- **DATA EXTRACTS**
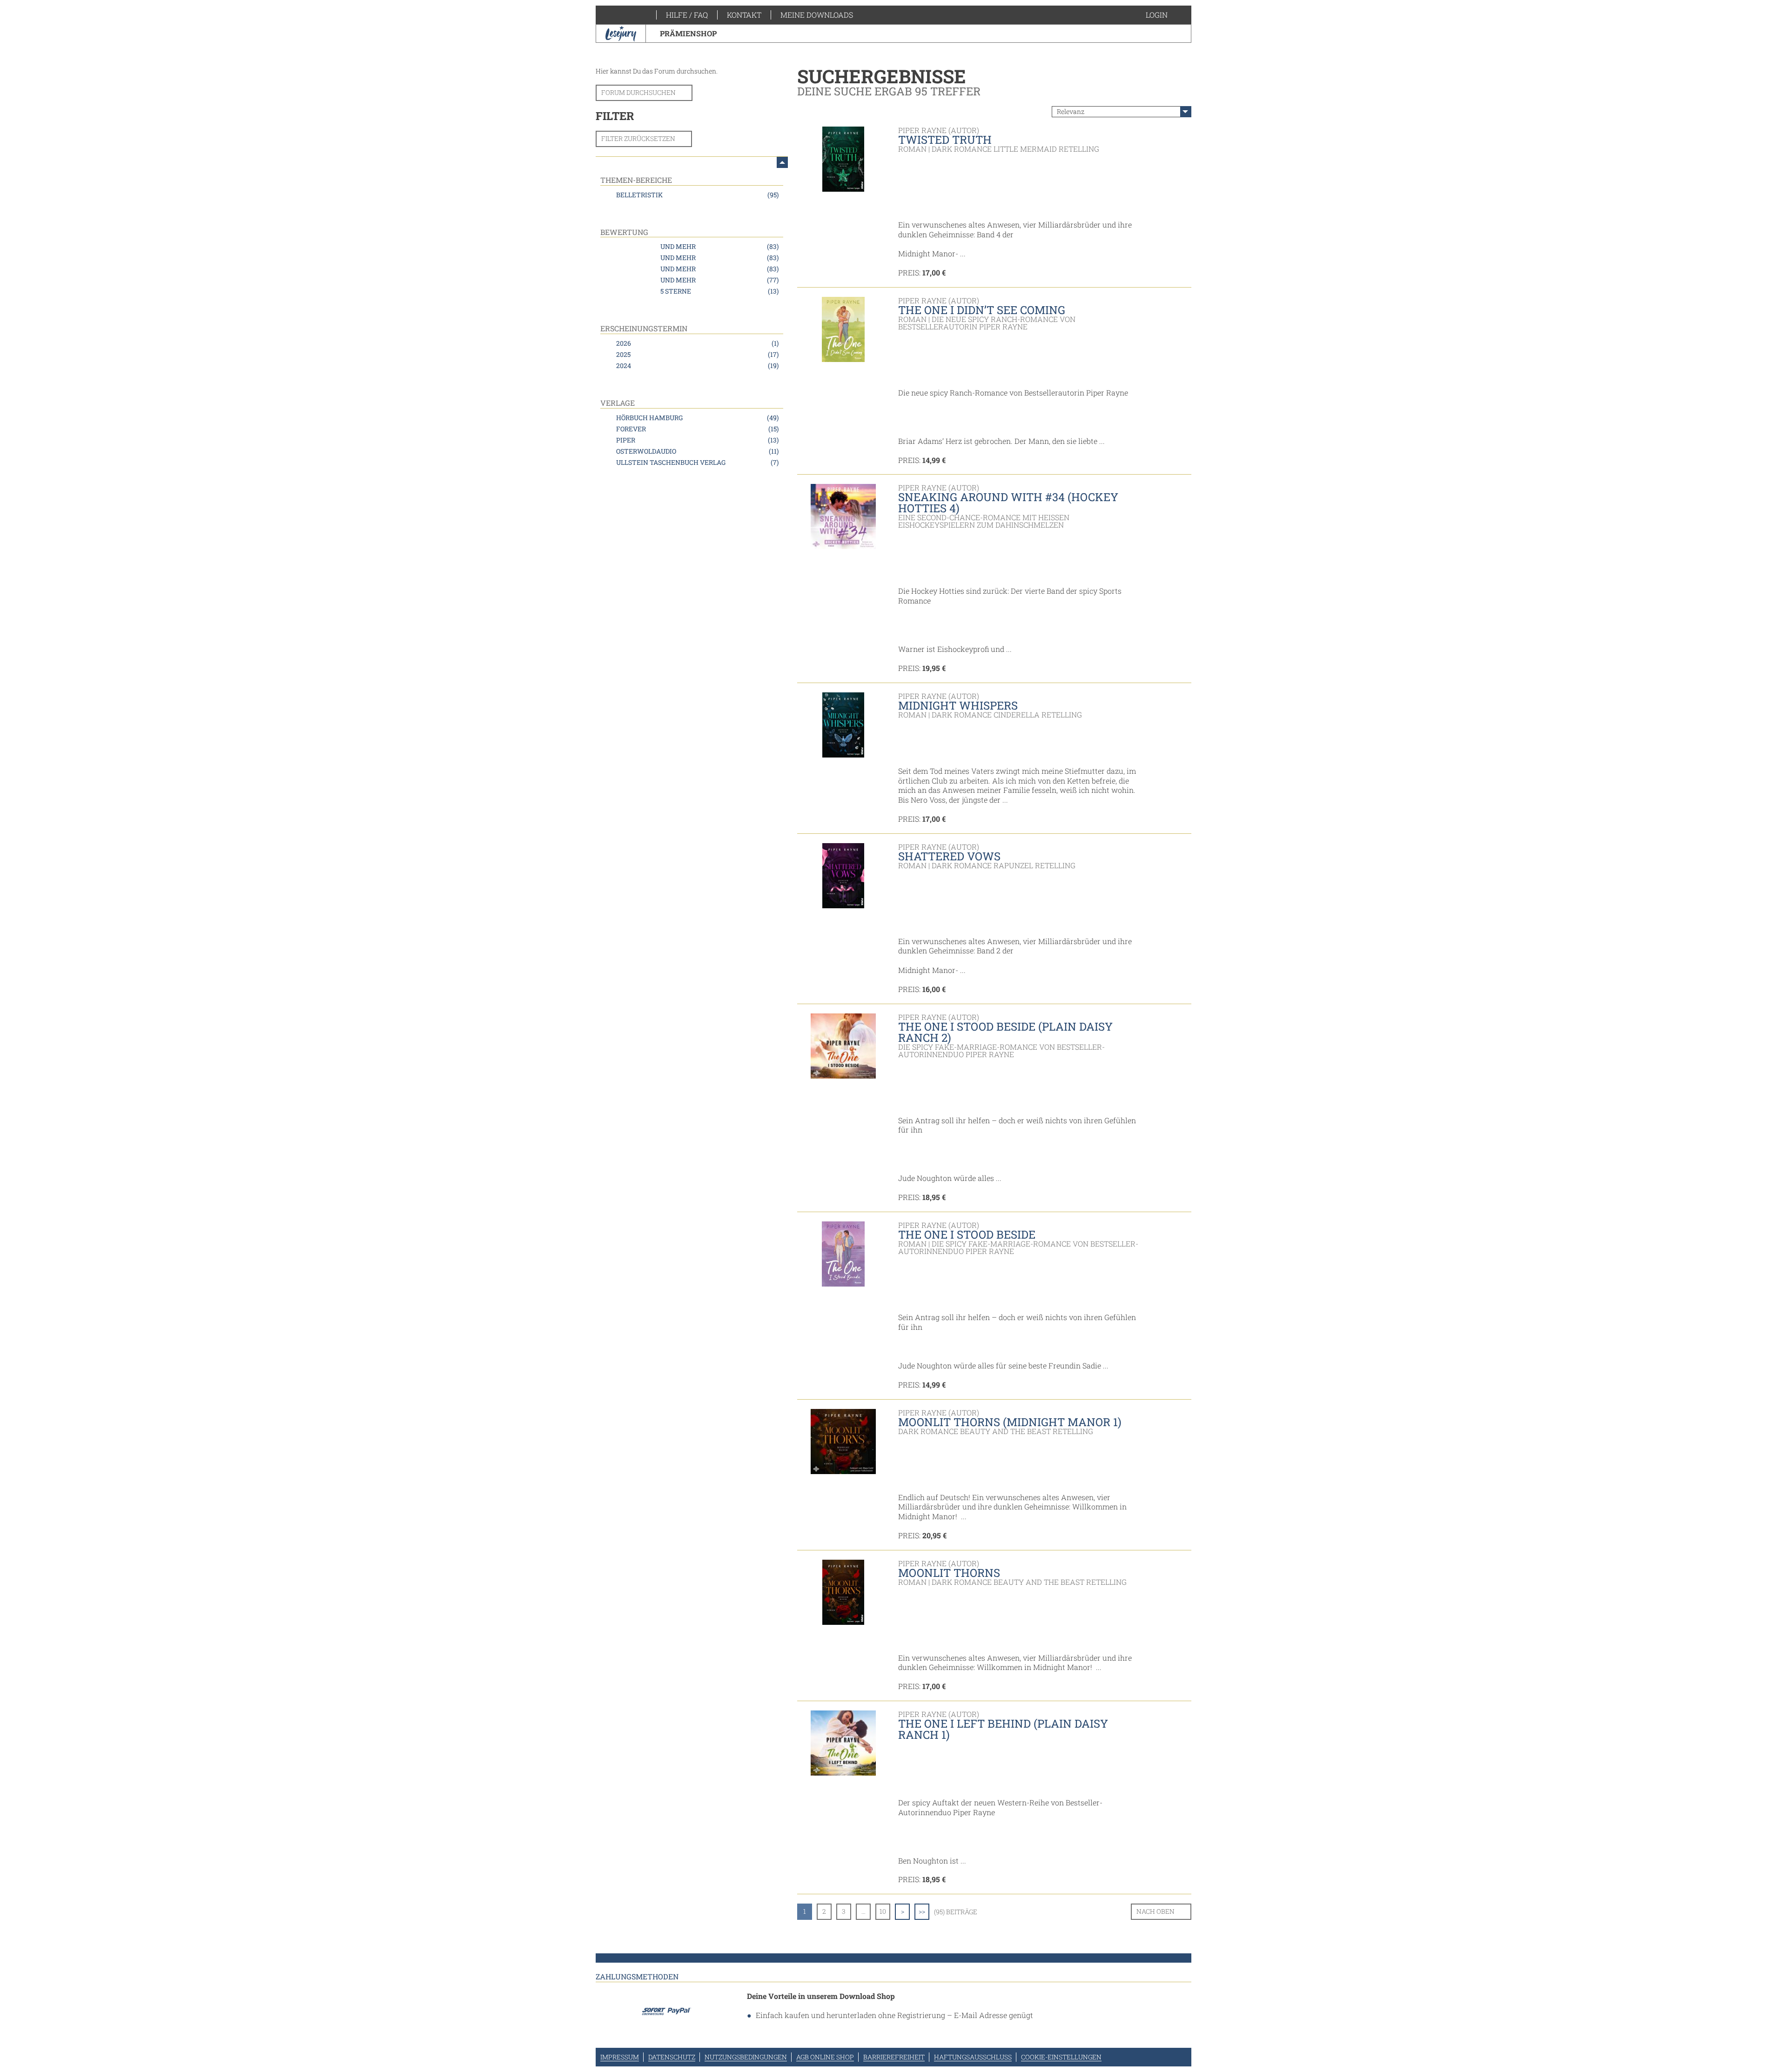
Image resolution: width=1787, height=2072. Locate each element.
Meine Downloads (816, 15)
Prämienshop (688, 33)
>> (922, 1911)
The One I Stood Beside (966, 1234)
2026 (697, 343)
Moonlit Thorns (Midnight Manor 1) (1010, 1422)
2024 (697, 365)
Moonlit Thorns (949, 1572)
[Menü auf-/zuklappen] (782, 162)
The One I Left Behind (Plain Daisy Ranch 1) (1003, 1729)
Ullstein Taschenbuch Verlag (697, 462)
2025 (697, 354)
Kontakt (744, 15)
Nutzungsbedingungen (746, 2056)
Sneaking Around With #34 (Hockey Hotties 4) (1008, 503)
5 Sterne (719, 291)
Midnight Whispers (958, 705)
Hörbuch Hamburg (697, 417)
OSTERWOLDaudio (697, 451)
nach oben (1155, 1911)
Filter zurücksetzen (638, 138)
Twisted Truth (945, 139)
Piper (697, 440)
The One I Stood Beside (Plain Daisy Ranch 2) (1005, 1032)
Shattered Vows (949, 856)
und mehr (719, 246)
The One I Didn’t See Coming (981, 309)
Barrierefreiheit (894, 2056)
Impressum (619, 2056)
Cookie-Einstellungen (1061, 2056)
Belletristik (697, 194)
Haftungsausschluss (973, 2056)
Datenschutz (671, 2056)
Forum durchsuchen (638, 92)
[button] (1166, 15)
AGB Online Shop (825, 2056)
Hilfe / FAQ (687, 15)
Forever (697, 428)
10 (883, 1911)
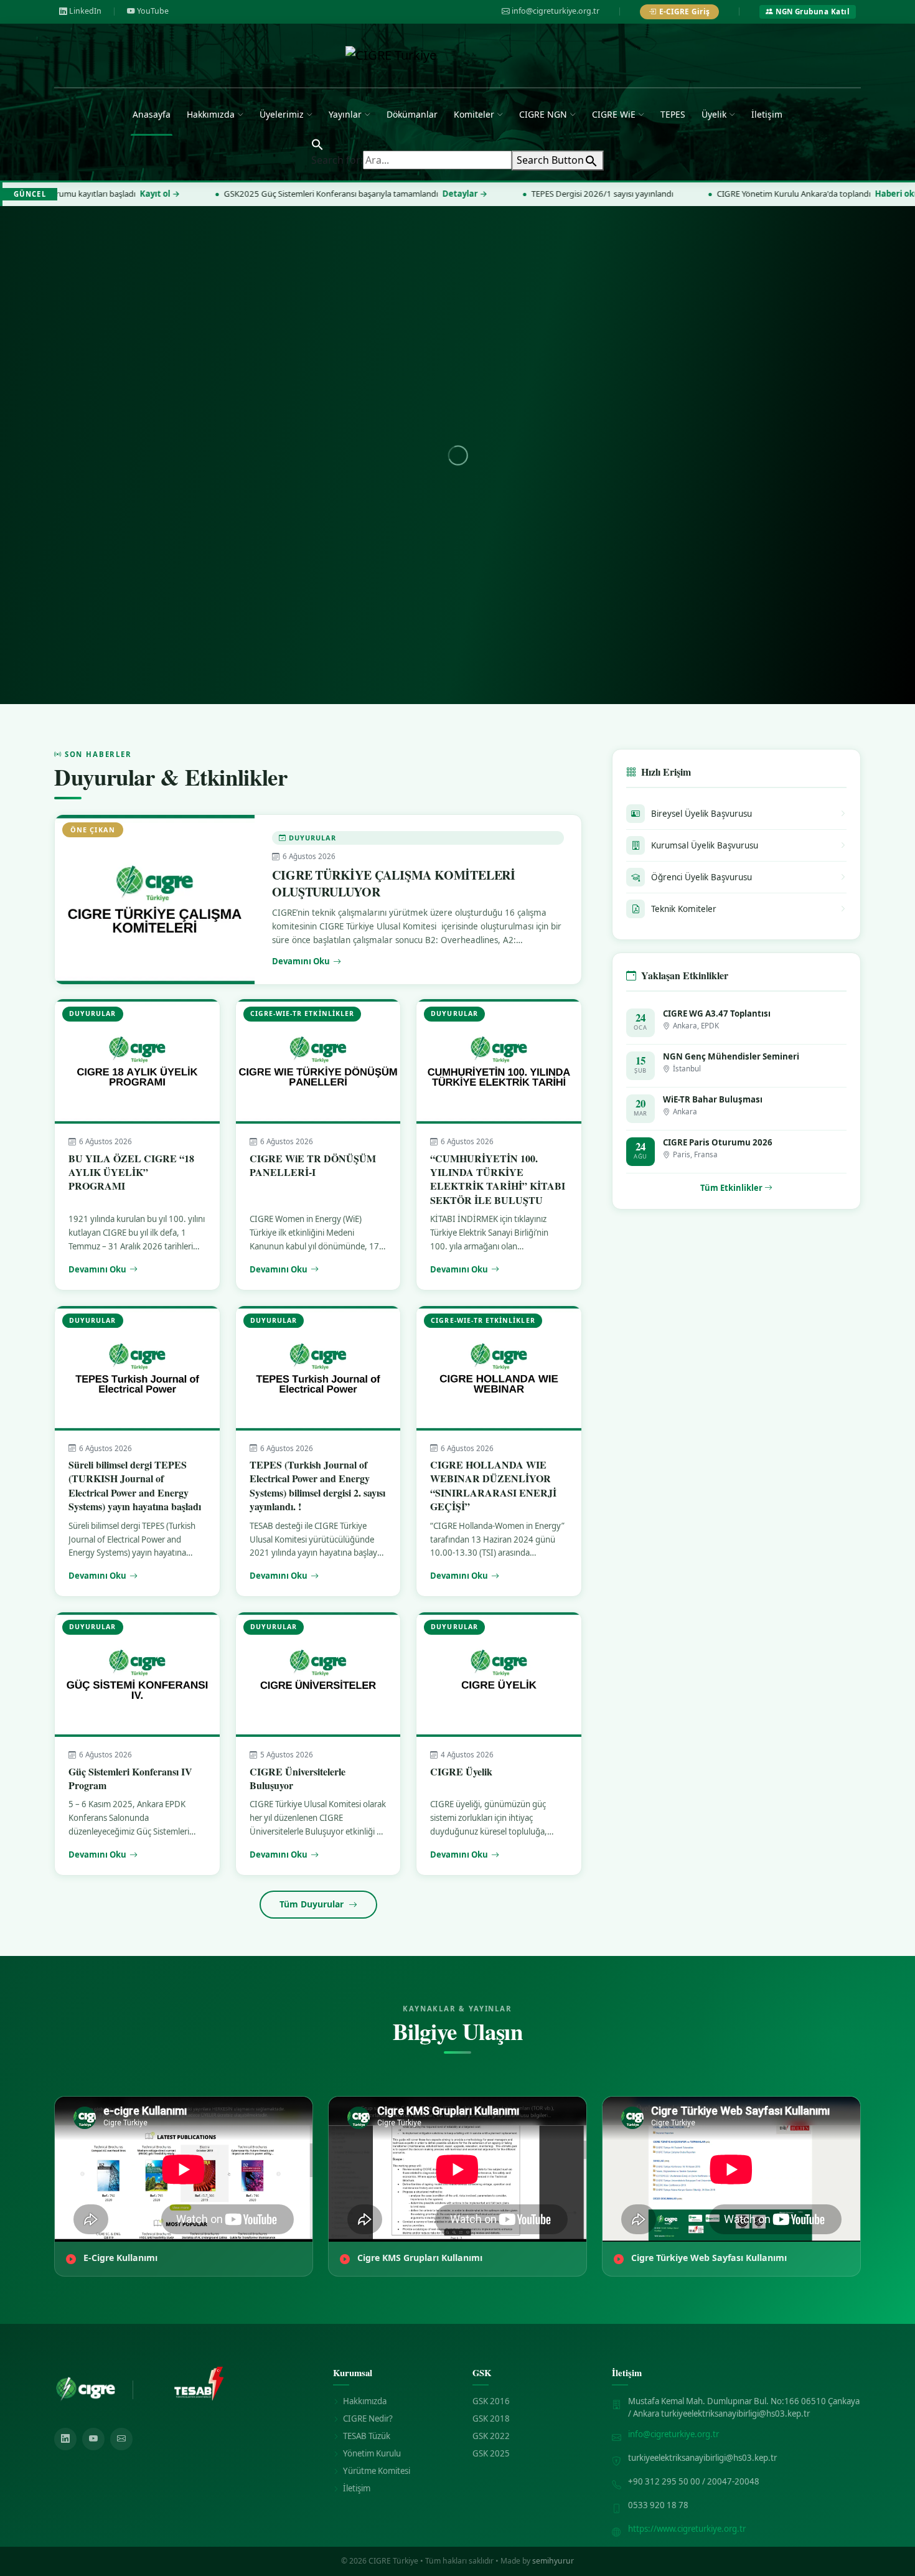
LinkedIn (85, 11)
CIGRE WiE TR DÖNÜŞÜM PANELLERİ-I (313, 1165)
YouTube (153, 11)
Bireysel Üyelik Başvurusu (701, 813)
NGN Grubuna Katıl (813, 11)
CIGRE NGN (543, 114)
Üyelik (714, 114)
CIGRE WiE (614, 114)
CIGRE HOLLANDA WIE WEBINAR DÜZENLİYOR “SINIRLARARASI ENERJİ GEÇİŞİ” (493, 1485)
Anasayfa (152, 114)
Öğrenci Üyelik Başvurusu (701, 877)
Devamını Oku (301, 961)
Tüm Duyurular (312, 1904)
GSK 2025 (491, 2453)
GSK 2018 (491, 2418)
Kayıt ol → (72, 193)
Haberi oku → (814, 193)
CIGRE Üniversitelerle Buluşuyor (297, 1778)
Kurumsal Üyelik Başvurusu (704, 845)
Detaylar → (377, 193)
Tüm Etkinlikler (732, 1187)
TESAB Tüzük (366, 2436)
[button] (317, 143)
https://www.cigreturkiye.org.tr (687, 2528)
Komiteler (474, 114)
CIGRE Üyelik (461, 1771)
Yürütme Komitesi (376, 2470)
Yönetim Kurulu (372, 2453)
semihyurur (553, 2560)
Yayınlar (345, 114)
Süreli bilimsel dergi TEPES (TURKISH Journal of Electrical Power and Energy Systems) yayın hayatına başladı (134, 1485)
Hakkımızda (211, 114)
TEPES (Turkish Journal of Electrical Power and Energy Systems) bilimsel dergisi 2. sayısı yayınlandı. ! (317, 1485)
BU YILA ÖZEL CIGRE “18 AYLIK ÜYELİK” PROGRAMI (131, 1172)
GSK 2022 (491, 2436)
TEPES (672, 114)
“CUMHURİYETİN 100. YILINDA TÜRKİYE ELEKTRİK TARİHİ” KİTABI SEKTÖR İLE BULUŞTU (497, 1179)
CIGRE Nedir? (368, 2418)
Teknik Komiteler (683, 908)
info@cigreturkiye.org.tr (555, 11)
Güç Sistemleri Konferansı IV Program (130, 1778)
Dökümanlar (412, 114)
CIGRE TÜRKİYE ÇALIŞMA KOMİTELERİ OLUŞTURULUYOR (393, 883)
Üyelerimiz (282, 114)
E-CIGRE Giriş (684, 11)
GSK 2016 (491, 2401)
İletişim (766, 114)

- **ASSIGNMENT**
Scan the records for the string "Journal" and show every line that contains it.

- **ANSWER FOR THE TASK**
Süreli bilimsel dergi TEPES (TURKISH Journal of Electrical Power and Energy Systems) yayın hayatına başladı (134, 1485)
TEPES (Turkish Journal of Electrical Power and Energy Systems) bilimsel dergisi 2. sayısı yayınlandı. ! (317, 1485)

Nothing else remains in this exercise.